### [Source material]
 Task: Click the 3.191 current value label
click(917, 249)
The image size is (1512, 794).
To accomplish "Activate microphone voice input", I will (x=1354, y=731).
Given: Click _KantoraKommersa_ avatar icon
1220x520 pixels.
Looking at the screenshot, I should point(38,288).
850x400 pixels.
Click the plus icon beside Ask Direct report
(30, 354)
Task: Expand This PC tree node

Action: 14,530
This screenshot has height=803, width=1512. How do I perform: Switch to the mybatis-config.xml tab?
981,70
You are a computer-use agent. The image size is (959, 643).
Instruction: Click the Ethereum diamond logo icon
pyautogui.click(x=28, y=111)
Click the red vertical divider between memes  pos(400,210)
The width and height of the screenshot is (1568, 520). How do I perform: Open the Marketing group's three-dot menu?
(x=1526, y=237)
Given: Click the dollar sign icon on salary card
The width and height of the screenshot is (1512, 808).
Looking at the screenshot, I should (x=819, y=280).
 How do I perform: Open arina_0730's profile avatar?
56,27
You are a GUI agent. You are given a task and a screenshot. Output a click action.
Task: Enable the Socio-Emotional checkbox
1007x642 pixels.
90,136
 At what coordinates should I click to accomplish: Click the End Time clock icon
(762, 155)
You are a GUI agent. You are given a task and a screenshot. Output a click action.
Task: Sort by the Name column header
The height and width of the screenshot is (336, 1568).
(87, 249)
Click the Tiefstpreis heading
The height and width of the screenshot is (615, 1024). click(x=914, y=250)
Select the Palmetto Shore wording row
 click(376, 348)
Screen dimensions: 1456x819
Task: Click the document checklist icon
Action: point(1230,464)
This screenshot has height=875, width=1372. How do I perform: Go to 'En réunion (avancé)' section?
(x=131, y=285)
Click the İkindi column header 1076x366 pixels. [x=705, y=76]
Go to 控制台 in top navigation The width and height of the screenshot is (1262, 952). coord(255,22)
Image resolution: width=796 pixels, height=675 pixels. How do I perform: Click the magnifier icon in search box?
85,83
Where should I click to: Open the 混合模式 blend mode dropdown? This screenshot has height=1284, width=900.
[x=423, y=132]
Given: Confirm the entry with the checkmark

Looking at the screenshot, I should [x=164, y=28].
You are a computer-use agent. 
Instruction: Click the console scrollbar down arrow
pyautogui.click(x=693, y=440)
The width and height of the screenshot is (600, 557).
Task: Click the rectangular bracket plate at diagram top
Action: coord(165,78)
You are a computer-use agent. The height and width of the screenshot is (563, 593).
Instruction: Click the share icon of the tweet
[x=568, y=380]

### [Exercise prompt]
Line by line, repeat the material precisely.

### [Solution to this exercise]
 Task: Click the 3.191 current value label
click(917, 249)
The image size is (1512, 794).
To accomplish "Activate microphone voice input", I will (x=1354, y=731).
Given: Click _KantoraKommersa_ avatar icon
1220x520 pixels.
Looking at the screenshot, I should point(38,288).
850x400 pixels.
Click the plus icon beside Ask Direct report
(30, 354)
Task: Expand This PC tree node

Action: 14,530
This screenshot has height=803, width=1512. How do I perform: Switch to the mybatis-config.xml tab?
981,70
You are a computer-use agent. The image size is (959, 643).
Instruction: Click the Ethereum diamond logo icon
pyautogui.click(x=28, y=111)
Click the red vertical divider between memes  pos(400,210)
The width and height of the screenshot is (1568, 520). How do I perform: Open the Marketing group's three-dot menu?
(x=1526, y=237)
Given: Click the dollar sign icon on salary card
The width and height of the screenshot is (1512, 808).
Looking at the screenshot, I should (x=819, y=280).
 How do I perform: Open arina_0730's profile avatar?
56,27
You are a GUI agent. You are given a task and a screenshot. Output a click action.
Task: Enable the Socio-Emotional checkbox
1007x642 pixels.
90,136
 At what coordinates should I click to accomplish: Click the End Time clock icon
(762, 155)
You are a GUI agent. You are given a task and a screenshot. Output a click action.
Task: Sort by the Name column header
The height and width of the screenshot is (336, 1568).
(87, 249)
Click the Tiefstpreis heading
The height and width of the screenshot is (615, 1024). click(x=914, y=250)
Select the Palmetto Shore wording row
 click(376, 348)
Screen dimensions: 1456x819
Task: Click the document checklist icon
Action: point(1230,464)
This screenshot has height=875, width=1372. How do I perform: Go to 'En réunion (avancé)' section?
(x=131, y=285)
Click the İkindi column header 1076x366 pixels. [x=705, y=76]
Go to 控制台 in top navigation The width and height of the screenshot is (1262, 952). coord(255,22)
Image resolution: width=796 pixels, height=675 pixels. How do I perform: Click the magnifier icon in search box?
85,83
Where should I click to: Open the 混合模式 blend mode dropdown? This screenshot has height=1284, width=900.
[x=423, y=132]
Given: Confirm the entry with the checkmark

Looking at the screenshot, I should [x=164, y=28].
You are a computer-use agent. 
Instruction: Click the console scrollbar down arrow
pyautogui.click(x=693, y=440)
The width and height of the screenshot is (600, 557).
Task: Click the rectangular bracket plate at diagram top
Action: coord(165,78)
You are a computer-use agent. The height and width of the screenshot is (563, 593).
Instruction: Click the share icon of the tweet
[x=568, y=380]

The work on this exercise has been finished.